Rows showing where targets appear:
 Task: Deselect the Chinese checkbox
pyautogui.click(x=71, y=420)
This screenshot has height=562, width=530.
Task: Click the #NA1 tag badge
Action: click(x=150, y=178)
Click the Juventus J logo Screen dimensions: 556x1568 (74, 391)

- _Aim_
Rewrite the listing, substituting "tick box" for "checkbox" and leaving all else unchanged.

- _Expected answer_
 Task: Deselect the Chinese tick box
pyautogui.click(x=71, y=420)
This screenshot has height=562, width=530.
Task: Click the #NA1 tag badge
Action: click(x=150, y=178)
Click the Juventus J logo Screen dimensions: 556x1568 (74, 391)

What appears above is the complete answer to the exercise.